I vote for living halfway in between so your wife is ok. If you don’t want them to sacrifice too much, then you will have to commute.
it seems that you want it all and you can’t have it all. Sacrifice now for a few years to get what you want later. Also, people are suspicious about the high salary so that makes me suspicious too. Plus, why can’t you work the rural job and apply for admin roles in places where you want to live?
 
Would you have made this move if you had family? If you had a child that needs to be in school 8-10 hours a day by themselves? How about if you had a biracial wife and kids?

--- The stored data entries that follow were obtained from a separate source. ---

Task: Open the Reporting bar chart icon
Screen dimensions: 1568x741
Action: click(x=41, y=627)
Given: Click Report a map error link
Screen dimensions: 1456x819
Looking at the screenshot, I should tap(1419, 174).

I feel like I have to sacrifice for them. It would crush me if anyone tried to harm them psychologically or physically.....sometimes I wonder if I would even be thinking about things like this, if I had married a woman the same race as myself...I don’t want to get bitter. I love my wife. She’s given me an amazing family and she is the kindest person on earth...but imagine if I didn’t have to worry about her or my kids being welcomed, accepted or fitting in. Would I be able to grow my career better? ....I’m just sad today. I’m angry too...coming to terms with letting go an amazing opportunity
I pm'd you more details - I did make the move with a spouse - not a family. I have a family now, and I could see myself doing it - I pm'd you more on the racial aspect - not necessary for me to share publicly.

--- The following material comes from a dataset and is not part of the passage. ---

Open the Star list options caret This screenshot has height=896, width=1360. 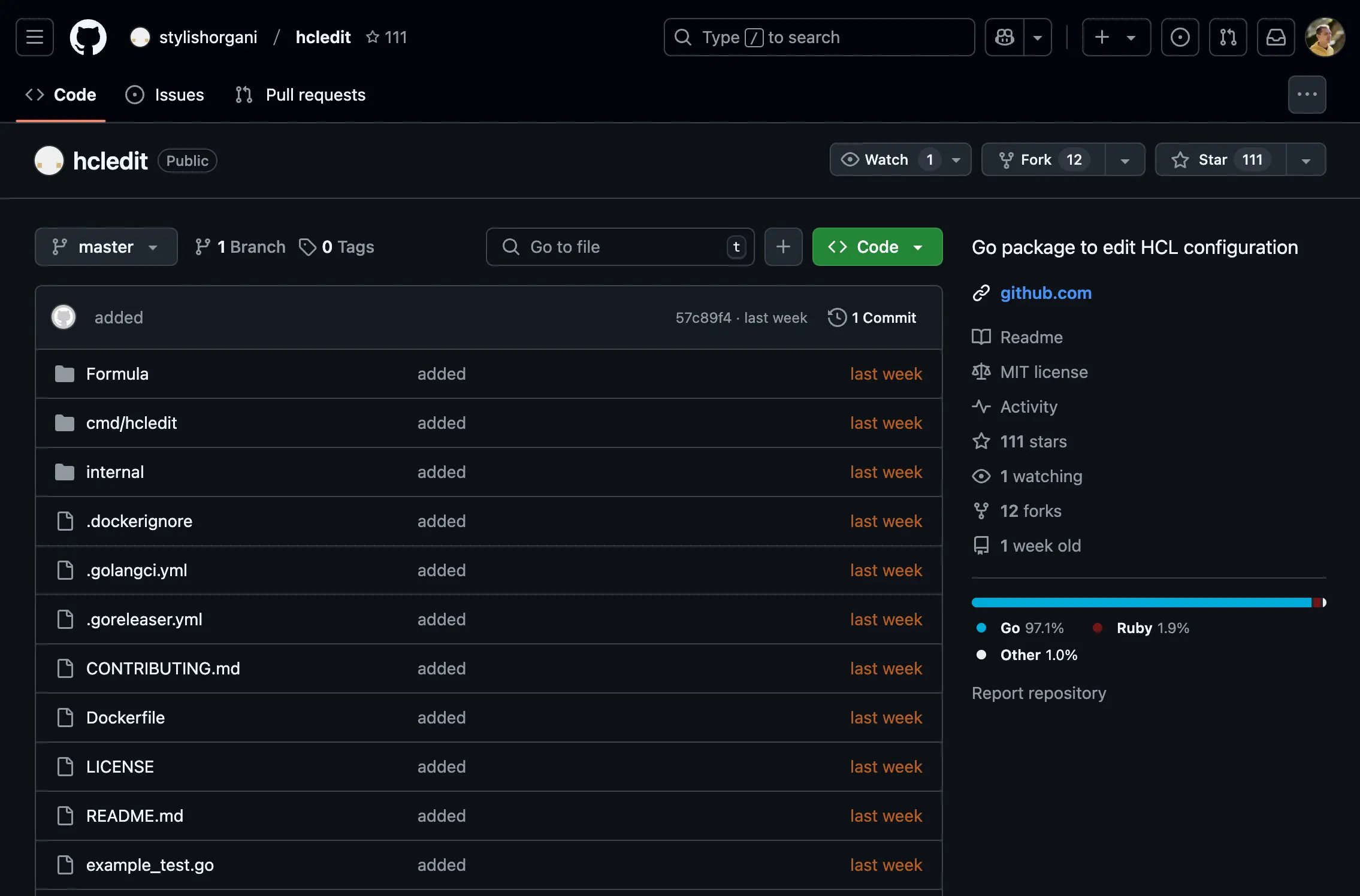pyautogui.click(x=1306, y=159)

I do have a friend that recently took a similar move with two kids (junior high and high school) - she dd it about a year ago and has no regrets. just one data point
 
You're approaching this as a win-lose situation instead of literally meeting in the middle (geographically and with your wife's wishes)- are there not towns in between your current location and the hospital that will allow you to commute while affording your wife and kids a decent community with your old town an hour drive away??
 
Everything else aside, I would be wary of taking a "start-up" job, that could mean you are back looking for a new job in 8 months. I would go with the established hospital job....the fact that meets your long term goals is just icing on the cake.